* PROBLEM DESCRIPTION
Would you restate the entries below exactly, keeping every line?

* EXERCISE DATA
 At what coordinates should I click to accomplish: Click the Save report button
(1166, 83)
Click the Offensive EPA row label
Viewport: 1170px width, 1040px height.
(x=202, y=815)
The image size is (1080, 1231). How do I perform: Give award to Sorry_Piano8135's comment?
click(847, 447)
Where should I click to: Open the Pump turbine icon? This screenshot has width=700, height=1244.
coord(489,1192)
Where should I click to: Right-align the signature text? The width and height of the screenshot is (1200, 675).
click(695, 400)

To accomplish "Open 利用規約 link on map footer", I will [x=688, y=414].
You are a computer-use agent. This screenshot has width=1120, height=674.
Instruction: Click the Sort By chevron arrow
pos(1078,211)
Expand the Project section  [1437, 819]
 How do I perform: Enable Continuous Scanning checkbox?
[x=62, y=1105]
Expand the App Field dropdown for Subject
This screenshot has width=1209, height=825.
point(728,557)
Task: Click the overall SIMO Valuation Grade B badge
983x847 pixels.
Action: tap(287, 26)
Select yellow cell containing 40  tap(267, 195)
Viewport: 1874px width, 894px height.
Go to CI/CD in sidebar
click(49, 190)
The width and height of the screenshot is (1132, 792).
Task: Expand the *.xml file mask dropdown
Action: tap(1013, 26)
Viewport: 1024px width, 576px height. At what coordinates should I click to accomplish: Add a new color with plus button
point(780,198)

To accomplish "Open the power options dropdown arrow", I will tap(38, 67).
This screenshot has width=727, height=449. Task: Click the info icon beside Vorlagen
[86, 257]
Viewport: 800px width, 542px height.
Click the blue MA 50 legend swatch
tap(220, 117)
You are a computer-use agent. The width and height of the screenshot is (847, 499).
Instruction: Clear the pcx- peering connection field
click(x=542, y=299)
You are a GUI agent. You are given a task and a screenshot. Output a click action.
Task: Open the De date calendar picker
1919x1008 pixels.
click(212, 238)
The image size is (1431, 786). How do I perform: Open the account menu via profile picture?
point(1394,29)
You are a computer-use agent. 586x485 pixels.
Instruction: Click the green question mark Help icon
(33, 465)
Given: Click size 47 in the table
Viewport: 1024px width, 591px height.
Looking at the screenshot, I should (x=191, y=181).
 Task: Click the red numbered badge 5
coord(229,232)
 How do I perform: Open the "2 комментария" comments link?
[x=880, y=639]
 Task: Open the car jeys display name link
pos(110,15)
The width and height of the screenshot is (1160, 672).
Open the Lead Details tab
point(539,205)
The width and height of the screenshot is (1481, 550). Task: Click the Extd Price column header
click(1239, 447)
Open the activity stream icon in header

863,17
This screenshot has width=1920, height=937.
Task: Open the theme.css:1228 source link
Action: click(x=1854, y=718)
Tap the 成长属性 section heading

* SOLUTION TO THIS EXERCISE
 At what coordinates should I click to accomplish: Click the Save report button
(1166, 83)
Click the Offensive EPA row label
Viewport: 1170px width, 1040px height.
(x=202, y=815)
The image size is (1080, 1231). How do I perform: Give award to Sorry_Piano8135's comment?
click(847, 447)
Where should I click to: Open the Pump turbine icon? This screenshot has width=700, height=1244.
coord(489,1192)
Where should I click to: Right-align the signature text? The width and height of the screenshot is (1200, 675).
click(695, 400)

To accomplish "Open 利用規約 link on map footer", I will [x=688, y=414].
You are a computer-use agent. This screenshot has width=1120, height=674.
Instruction: Click the Sort By chevron arrow
pos(1078,211)
Expand the Project section  [1437, 819]
 How do I perform: Enable Continuous Scanning checkbox?
[x=62, y=1105]
Expand the App Field dropdown for Subject
This screenshot has width=1209, height=825.
point(728,557)
Task: Click the overall SIMO Valuation Grade B badge
983x847 pixels.
Action: tap(287, 26)
Select yellow cell containing 40  tap(267, 195)
Viewport: 1874px width, 894px height.
Go to CI/CD in sidebar
click(49, 190)
The width and height of the screenshot is (1132, 792).
Task: Expand the *.xml file mask dropdown
Action: tap(1013, 26)
Viewport: 1024px width, 576px height. At what coordinates should I click to accomplish: Add a new color with plus button
point(780,198)

To accomplish "Open the power options dropdown arrow", I will tap(38, 67).
This screenshot has width=727, height=449. Task: Click the info icon beside Vorlagen
[86, 257]
Viewport: 800px width, 542px height.
Click the blue MA 50 legend swatch
tap(220, 117)
You are a computer-use agent. The width and height of the screenshot is (847, 499).
Instruction: Clear the pcx- peering connection field
click(x=542, y=299)
You are a GUI agent. You are given a task and a screenshot. Output a click action.
Task: Open the De date calendar picker
1919x1008 pixels.
click(212, 238)
The image size is (1431, 786). How do I perform: Open the account menu via profile picture?
point(1394,29)
You are a computer-use agent. 586x485 pixels.
Instruction: Click the green question mark Help icon
(33, 465)
Given: Click size 47 in the table
Viewport: 1024px width, 591px height.
Looking at the screenshot, I should (x=191, y=181).
 Task: Click the red numbered badge 5
coord(229,232)
 How do I perform: Open the "2 комментария" comments link?
[x=880, y=639]
 Task: Open the car jeys display name link
pos(110,15)
The width and height of the screenshot is (1160, 672).
Open the Lead Details tab
point(539,205)
The width and height of the screenshot is (1481, 550). Task: Click the Extd Price column header
click(1239, 447)
Open the activity stream icon in header

863,17
This screenshot has width=1920, height=937.
Task: Open the theme.css:1228 source link
Action: click(x=1854, y=718)
Tap the 成长属性 section heading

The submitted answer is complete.